### Exercise instructions
Write the listing out again in full. Every character must match.
--------------------
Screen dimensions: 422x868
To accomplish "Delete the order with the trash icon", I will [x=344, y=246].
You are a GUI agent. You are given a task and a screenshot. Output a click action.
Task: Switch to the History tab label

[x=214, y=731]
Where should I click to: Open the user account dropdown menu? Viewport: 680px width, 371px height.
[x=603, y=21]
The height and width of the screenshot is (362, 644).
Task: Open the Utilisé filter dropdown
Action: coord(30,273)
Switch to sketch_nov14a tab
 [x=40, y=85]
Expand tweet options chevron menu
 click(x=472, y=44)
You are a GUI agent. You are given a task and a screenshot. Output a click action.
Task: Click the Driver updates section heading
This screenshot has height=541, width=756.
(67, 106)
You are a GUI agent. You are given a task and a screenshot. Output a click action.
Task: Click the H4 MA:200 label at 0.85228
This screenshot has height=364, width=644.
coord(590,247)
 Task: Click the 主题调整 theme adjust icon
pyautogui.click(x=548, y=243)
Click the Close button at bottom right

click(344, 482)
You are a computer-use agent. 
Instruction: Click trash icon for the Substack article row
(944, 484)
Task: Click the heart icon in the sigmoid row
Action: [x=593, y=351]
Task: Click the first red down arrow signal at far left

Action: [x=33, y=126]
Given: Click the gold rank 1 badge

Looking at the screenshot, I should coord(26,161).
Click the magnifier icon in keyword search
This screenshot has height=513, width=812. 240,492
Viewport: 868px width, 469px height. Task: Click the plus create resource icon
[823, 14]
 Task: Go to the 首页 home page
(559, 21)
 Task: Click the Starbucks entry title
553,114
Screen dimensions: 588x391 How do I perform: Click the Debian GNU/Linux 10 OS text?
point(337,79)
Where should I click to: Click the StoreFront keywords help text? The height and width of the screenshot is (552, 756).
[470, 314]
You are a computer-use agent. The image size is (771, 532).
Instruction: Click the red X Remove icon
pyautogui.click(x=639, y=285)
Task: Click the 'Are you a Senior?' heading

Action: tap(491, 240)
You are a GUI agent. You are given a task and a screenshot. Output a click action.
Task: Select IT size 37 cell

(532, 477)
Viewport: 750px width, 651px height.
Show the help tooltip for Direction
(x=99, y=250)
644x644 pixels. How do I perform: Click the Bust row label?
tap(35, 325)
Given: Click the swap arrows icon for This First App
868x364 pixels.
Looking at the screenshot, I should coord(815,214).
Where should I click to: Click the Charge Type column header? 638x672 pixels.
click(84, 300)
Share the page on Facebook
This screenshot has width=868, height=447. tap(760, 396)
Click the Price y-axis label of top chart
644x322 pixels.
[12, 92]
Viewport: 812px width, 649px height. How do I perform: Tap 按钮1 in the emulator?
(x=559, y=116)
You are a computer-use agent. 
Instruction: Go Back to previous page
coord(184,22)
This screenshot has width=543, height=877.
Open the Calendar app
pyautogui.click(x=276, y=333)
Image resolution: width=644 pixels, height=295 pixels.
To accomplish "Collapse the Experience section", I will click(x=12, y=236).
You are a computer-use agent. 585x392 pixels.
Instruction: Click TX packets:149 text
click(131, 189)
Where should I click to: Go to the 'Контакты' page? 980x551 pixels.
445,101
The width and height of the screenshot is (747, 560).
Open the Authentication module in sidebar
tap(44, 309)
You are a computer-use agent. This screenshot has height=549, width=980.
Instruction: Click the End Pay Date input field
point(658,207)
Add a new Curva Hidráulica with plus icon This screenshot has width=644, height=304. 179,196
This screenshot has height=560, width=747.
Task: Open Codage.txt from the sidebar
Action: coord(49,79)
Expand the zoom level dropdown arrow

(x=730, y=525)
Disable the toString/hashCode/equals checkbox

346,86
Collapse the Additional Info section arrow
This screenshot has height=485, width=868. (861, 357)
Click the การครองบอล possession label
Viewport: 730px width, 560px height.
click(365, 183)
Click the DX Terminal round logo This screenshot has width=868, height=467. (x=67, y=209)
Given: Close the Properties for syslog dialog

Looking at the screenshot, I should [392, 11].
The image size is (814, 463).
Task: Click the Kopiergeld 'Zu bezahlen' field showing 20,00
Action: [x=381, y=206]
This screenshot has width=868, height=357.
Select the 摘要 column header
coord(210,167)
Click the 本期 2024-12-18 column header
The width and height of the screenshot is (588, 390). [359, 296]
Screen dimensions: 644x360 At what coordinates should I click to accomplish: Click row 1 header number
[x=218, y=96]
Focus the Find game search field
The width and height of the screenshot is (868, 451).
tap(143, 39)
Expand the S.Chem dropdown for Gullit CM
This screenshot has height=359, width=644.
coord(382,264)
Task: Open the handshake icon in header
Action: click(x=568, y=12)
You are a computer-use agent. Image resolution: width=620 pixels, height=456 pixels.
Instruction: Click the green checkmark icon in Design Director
--------------------
### Result of the exercise
Screen dimensions: 422x868
To accomplish "Delete the order with the trash icon", I will [x=344, y=246].
You are a GUI agent. You are given a task and a screenshot. Output a click action.
Task: Switch to the History tab label

[x=214, y=731]
Where should I click to: Open the user account dropdown menu? Viewport: 680px width, 371px height.
[x=603, y=21]
The height and width of the screenshot is (362, 644).
Task: Open the Utilisé filter dropdown
Action: coord(30,273)
Switch to sketch_nov14a tab
 [x=40, y=85]
Expand tweet options chevron menu
 click(x=472, y=44)
You are a GUI agent. You are given a task and a screenshot. Output a click action.
Task: Click the Driver updates section heading
This screenshot has height=541, width=756.
(67, 106)
You are a GUI agent. You are given a task and a screenshot. Output a click action.
Task: Click the H4 MA:200 label at 0.85228
This screenshot has height=364, width=644.
coord(590,247)
 Task: Click the 主题调整 theme adjust icon
pyautogui.click(x=548, y=243)
Click the Close button at bottom right

click(344, 482)
You are a computer-use agent. 
Instruction: Click trash icon for the Substack article row
(944, 484)
Task: Click the heart icon in the sigmoid row
Action: [x=593, y=351]
Task: Click the first red down arrow signal at far left

Action: [x=33, y=126]
Given: Click the gold rank 1 badge

Looking at the screenshot, I should coord(26,161).
Click the magnifier icon in keyword search
This screenshot has height=513, width=812. 240,492
Viewport: 868px width, 469px height. Task: Click the plus create resource icon
[823, 14]
 Task: Go to the 首页 home page
(559, 21)
 Task: Click the Starbucks entry title
553,114
Screen dimensions: 588x391 How do I perform: Click the Debian GNU/Linux 10 OS text?
point(337,79)
Where should I click to: Click the StoreFront keywords help text? The height and width of the screenshot is (552, 756).
[470, 314]
You are a computer-use agent. The image size is (771, 532).
Instruction: Click the red X Remove icon
pyautogui.click(x=639, y=285)
Task: Click the 'Are you a Senior?' heading

Action: tap(491, 240)
You are a GUI agent. You are given a task and a screenshot. Output a click action.
Task: Select IT size 37 cell

(532, 477)
Viewport: 750px width, 651px height.
Show the help tooltip for Direction
(x=99, y=250)
644x644 pixels. How do I perform: Click the Bust row label?
tap(35, 325)
Given: Click the swap arrows icon for This First App
868x364 pixels.
Looking at the screenshot, I should coord(815,214).
Where should I click to: Click the Charge Type column header? 638x672 pixels.
click(84, 300)
Share the page on Facebook
This screenshot has width=868, height=447. tap(760, 396)
Click the Price y-axis label of top chart
644x322 pixels.
[12, 92]
Viewport: 812px width, 649px height. How do I perform: Tap 按钮1 in the emulator?
(x=559, y=116)
You are a computer-use agent. 
Instruction: Go Back to previous page
coord(184,22)
This screenshot has width=543, height=877.
Open the Calendar app
pyautogui.click(x=276, y=333)
Image resolution: width=644 pixels, height=295 pixels.
To accomplish "Collapse the Experience section", I will click(x=12, y=236).
You are a computer-use agent. 585x392 pixels.
Instruction: Click TX packets:149 text
click(131, 189)
Where should I click to: Go to the 'Контакты' page? 980x551 pixels.
445,101
The width and height of the screenshot is (747, 560).
Open the Authentication module in sidebar
tap(44, 309)
You are a computer-use agent. This screenshot has height=549, width=980.
Instruction: Click the End Pay Date input field
point(658,207)
Add a new Curva Hidráulica with plus icon This screenshot has width=644, height=304. 179,196
This screenshot has height=560, width=747.
Task: Open Codage.txt from the sidebar
Action: coord(49,79)
Expand the zoom level dropdown arrow

(x=730, y=525)
Disable the toString/hashCode/equals checkbox

346,86
Collapse the Additional Info section arrow
This screenshot has height=485, width=868. (861, 357)
Click the การครองบอล possession label
Viewport: 730px width, 560px height.
click(365, 183)
Click the DX Terminal round logo This screenshot has width=868, height=467. (x=67, y=209)
Given: Close the Properties for syslog dialog

Looking at the screenshot, I should [392, 11].
The image size is (814, 463).
Task: Click the Kopiergeld 'Zu bezahlen' field showing 20,00
Action: [x=381, y=206]
This screenshot has width=868, height=357.
Select the 摘要 column header
coord(210,167)
Click the 本期 2024-12-18 column header
The width and height of the screenshot is (588, 390). [359, 296]
Screen dimensions: 644x360 At what coordinates should I click to accomplish: Click row 1 header number
[x=218, y=96]
Focus the Find game search field
The width and height of the screenshot is (868, 451).
tap(143, 39)
Expand the S.Chem dropdown for Gullit CM
This screenshot has height=359, width=644.
coord(382,264)
Task: Open the handshake icon in header
Action: click(x=568, y=12)
You are a computer-use agent. Image resolution: width=620 pixels, height=456 pixels.
Instruction: Click the green checkmark icon in Design Director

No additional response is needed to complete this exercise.